The idea that China, as its own companies continue to grow and innovate, will rapidly develop its own interest in enforcing patent law is one reason to be hopeful, according to Rivette. But, concretely and right now, he says, foreign patents are being leveraged to force Chinese companies to obey the law.

This is most easily explained via a metaphor commonly used in U.S. law: “The Fruit of the Poison Tree.” This means that, in the event of an illegal search, for example, a court will throw out the evidence that has been obtained: If the root of the evidentiary chain has been corrupted, the fruit of the search may not be used. The same logic obtains in patent law: If the process used in manufacturing a product is not the legal property of the manufacturer, the product is not a legal product. Enforcement in this case need not rest with the Chinese government; goods can be stopped at the border of the country of destination. “If the original manufacturer is infringing,” Rivette says, “then the whole value chain gets to be tainted.”

In support of this strategy, he cites a recent case that is likely to have powerful repercussions: “Phillips, with a couple of patents, caused Wal-Mart to stop importing Chinese DVDs and turn to second-tier suppliers out of Taiwan that were properly licensed.”

The Education & Innovation Pipelines

In the past few years, China has more than quadrupled the percentage of high school graduates who can now find university spots, from 4% to more than 17%. This has resulted in an explosion of college graduates from 1.5 million in 2002 to just under 3 million this year, projected to reach 3.5 million in 2005, according to the Education Ministry. This has meant a huge oversupply of applicants for R&D jobs. In 2003, when Oracle sought to hire 23 new graduates for software development centers in Beijing and Shenzhen, it was deluged with more than 4,800 applicants, reported BusinessWeek in October.

This ramping up of the educational infrastructure has not yet translated into the kind of R&D progress that the Chinese government seeks. Using U.S. patents as a measure of innovation, looking at 2003 (the most recent year for which numbers are available): Chinese inventors secured less than 400 patents; by way of comparison, Taiwanese inventors secured more than 5,000. That is to say, although Taiwan has less than 2% of the population of China, Chinese inventors got less than [1] 8% as many patents as did their Taiwanese counterparts.

“The prominent role of Taiwan reveals the country’s prominence in global high-tech oriented supply chains,” according to David Michael, adding that, “Taiwan is one of the hubs of the global high tech economy.” He also suggests that China may benefit from Taiwan’s strengths. “China can leverage activities in Taiwan. It’s clear that there’s a whole lot of high tech activity in Taiwan that is migrating to various parts of China.”

BCG’s Sirkin also sees a bright future for R&D in China and puts things in historical context, comparing what’s going on in China today with the development curve that was evident in Japan several decades ago. “China is making phenomenal progress in R&D. Mostly, though, it’s where the Japanese were in the 1960s and early 1970s, as they focused on copying and learning. I would expect the innovation to continue to push forward.” Sirkin also sees growing opportunities for Chinese engineers, businesspeople and entrepreneurs who have been educated and/or have worked in the U.S., which does something to explain the (so far minor) reverse brain drain that has been noted in recent years in the U.S.

“There’s a tremendous opportunity for them. A lot of Western companies would like to hire U.S.-trained Chinese nationals to help run their businesses [in China]; they understand both areas. A Chinese person trained in the U.S., who has worked in America for five years or so, is a hot commodity. A good manager who wants to go back is a very hot commodity. And there are lots of opportunities for those who go back.”

_Stated exercise 1_
In the article on China's innovation, how many applicants did Oracle receive in 2003 when it sought to hire 23 new graduates?
_Stated exercise 2_
According to the article on China's innovation, why does patent enforcement against an infringing Chinese manufacturer not need to rest with the Chinese government?
_Stated exercise 3_
From the article on China's innovation, quote everything from "The Education &" down to "BusinessWeek in October.".
Answer using only the article on China's innovation.

_Information shown_
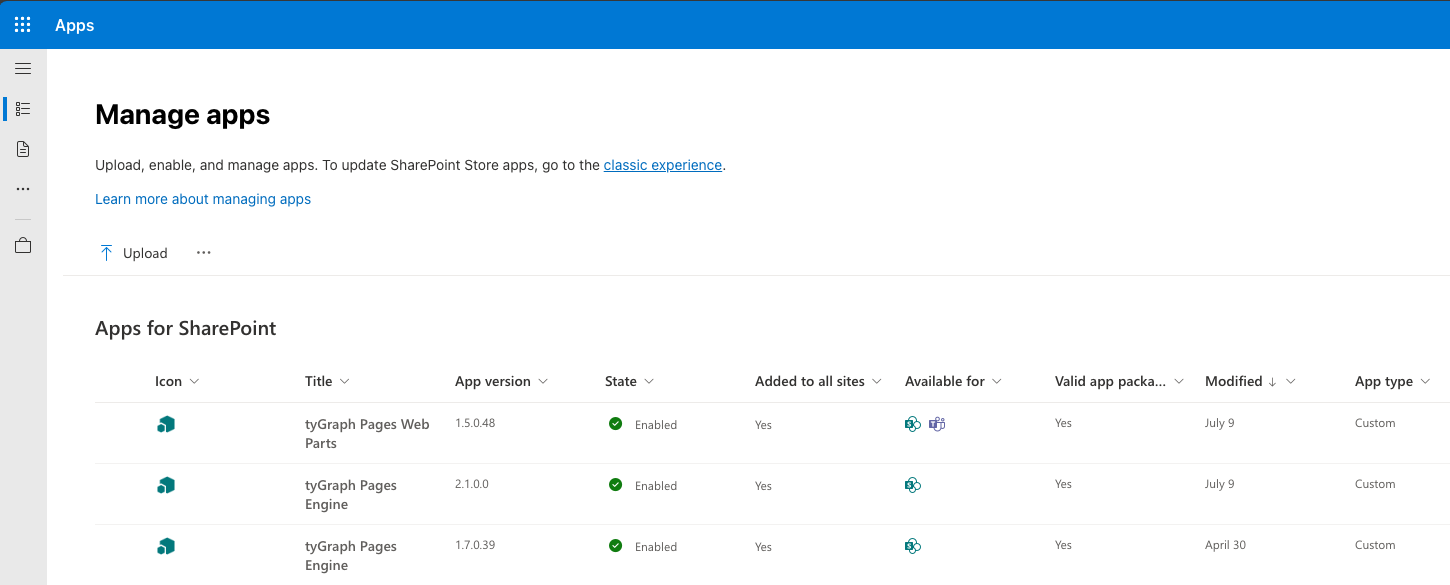The image size is (1450, 585).
Task: Click the Upload command
Action: coord(132,253)
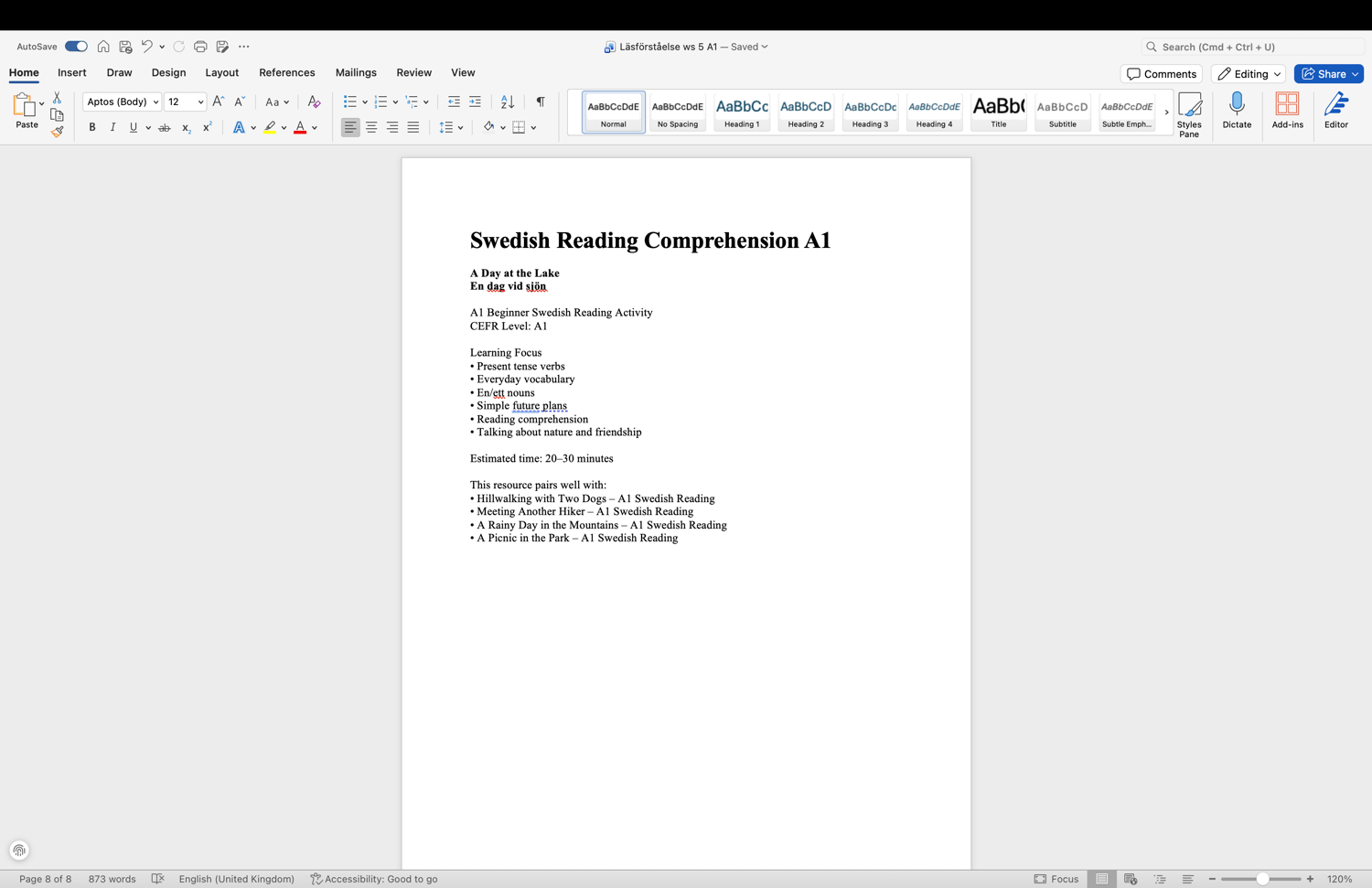1372x888 pixels.
Task: Click the Clear Formatting icon
Action: click(x=314, y=102)
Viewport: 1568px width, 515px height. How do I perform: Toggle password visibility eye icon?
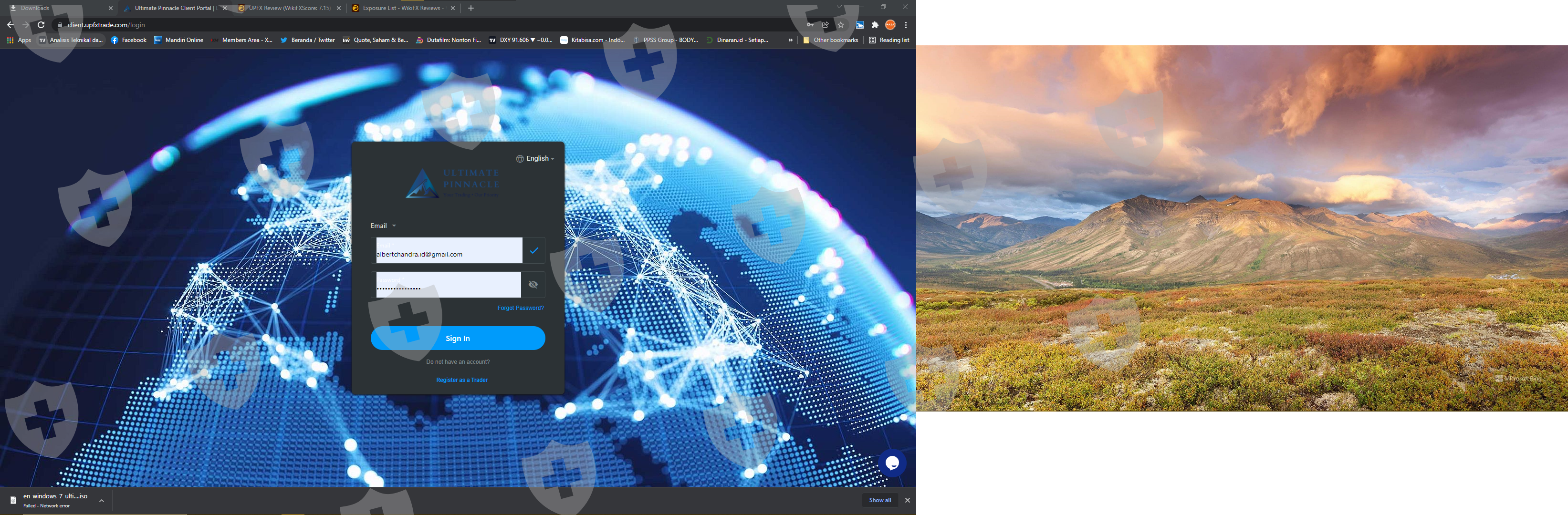pyautogui.click(x=533, y=285)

_Result 1_
More than 4,800 applicants.

_Result 2_
Under the "Fruit of the Poison Tree" logic, a product is not legal if the manufacturing process is not the manufacturer's legal property. Because of that, the goods can be stopped at the border of the country of destination.

_Result 3_
The Education & Innovation Pipelines

In the past few years, China has more than quadrupled the percentage of high school graduates who can now find university spots, from 4% to more than 17%. This has resulted in an explosion of college graduates from 1.5 million in 2002 to just under 3 million this year, projected to reach 3.5 million in 2005, according to the Education Ministry. This has meant a huge oversupply of applicants for R&D jobs. In 2003, when Oracle sought to hire 23 new graduates for software development centers in Beijing and Shenzhen, it was deluged with more than 4,800 applicants, reported BusinessWeek in October.